Analyser, en vue de s’en affranchir, ce qu’elle appelle le « régime pulsionnel » du management néolibéral sera vraisemblablement l’enjeu du livre que Sandra Lucbert s’apprête à publier en septembre 2020, et que nous lirons, d’autant que l’avant-goût qu’elle en a donné le « lundi soir » 17 février au théâtre de l’Echangeur rend le temps long d’ici septembre… En attendant, la lecture du livre de Grégoire Chamayou, La Société ingouvernable. Une généalogie du libéralisme autoritaire (La Fabrique, 2018) permettra au futur lecteur de Lucbert de se faire une idée autrement plus consistante de l’histoire théorique et pratique du management que celle qu’en peut donner le petit livre de Chapoutot, aussi pertinent soit-il. Ainsi, dans ce livre essentiel, Chamayou explique notamment :

Dans la fresque historico-critique que je m’efforce de retracer ici, nous avons rencontré trois grandes conceptions du gouvernement privé d’entreprise. La première, celle des managérialistes des années 1950 et 1960, le pensait par analogie avec le pouvoir d’Etat. La seconde, celle des économistes néoclassiques des années 1970, niant tout rapport de pouvoir, réduisait la question de la gouvernance à un « problème d’agence » consistant à aligner la conduite managériale sur la valeur actionnariale. On passait ainsi de la managérialité éthique à la gouvernementalité néolibérale dans son volet financier. Mais un troisième moment apparaît ici. A la gouvernance économique s’ajoute, en tant que complément pratique, un art du management stratégique de l’environnement social. […] Tandis que le managérialisme éthique se proposait de gouverner l’entreprise dans les formes d’un despotisme éclairé, cette nouvelle managérialité stratégique entend gouverner le monde social qui l’entoure en y déployant un art de « la manipulation de l’environnement externe – physique, social et politique – destinée à le rendre plus réceptif aux activités de l’entreprise » (p. 137).

Liste des consignes.
- A) Dans l'extrait sur le management, à quoi les managérialistes des années 1950 et 1960 comparaient-ils le gouvernement privé d'entreprise ?
- B) Prolongez l'extrait sur le management à partir de sa dernière phrase.

Extrait des données.
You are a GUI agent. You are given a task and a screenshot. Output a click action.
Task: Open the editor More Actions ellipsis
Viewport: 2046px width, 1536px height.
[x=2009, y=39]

Résultats.
- A) Au pouvoir d'État.

- B)
« Managérialité stratégique » et « art de la manipulation », voilà qui pourraient avoir été les maîtres mots de la politique d’Orange, filiale de France-Telecom, afin de dégraisser les effectifs d’une entreprise endettée. Plus loin dans le même ouvrage, Chamayou observe :

La réorientation néolibérale de la gouvernance d’entreprise, son réalignement drastique sur le profit actionnariale ne va pas sans entraîner des impacts sociaux et environnementaux massifs, qui, si Polanyi a raison, tendent historiquement à susciter de puissants contre-mouvements sociaux auxquels le management ne saurait en retour faire face en restant dépourvu de pensée stratégique ad hoc (p. 153).

Mouvement des Gilets jaunes, grève des transports, occupation des locaux de Black Rock sont quelques exemples récents et divers, en France, de « contre-mouvements sociaux » auxquels le management doit donc faire face. Le combat s’annonce rude. Pour le mener à bien, convient-il de tirer des leçons de l’expérience grecque ?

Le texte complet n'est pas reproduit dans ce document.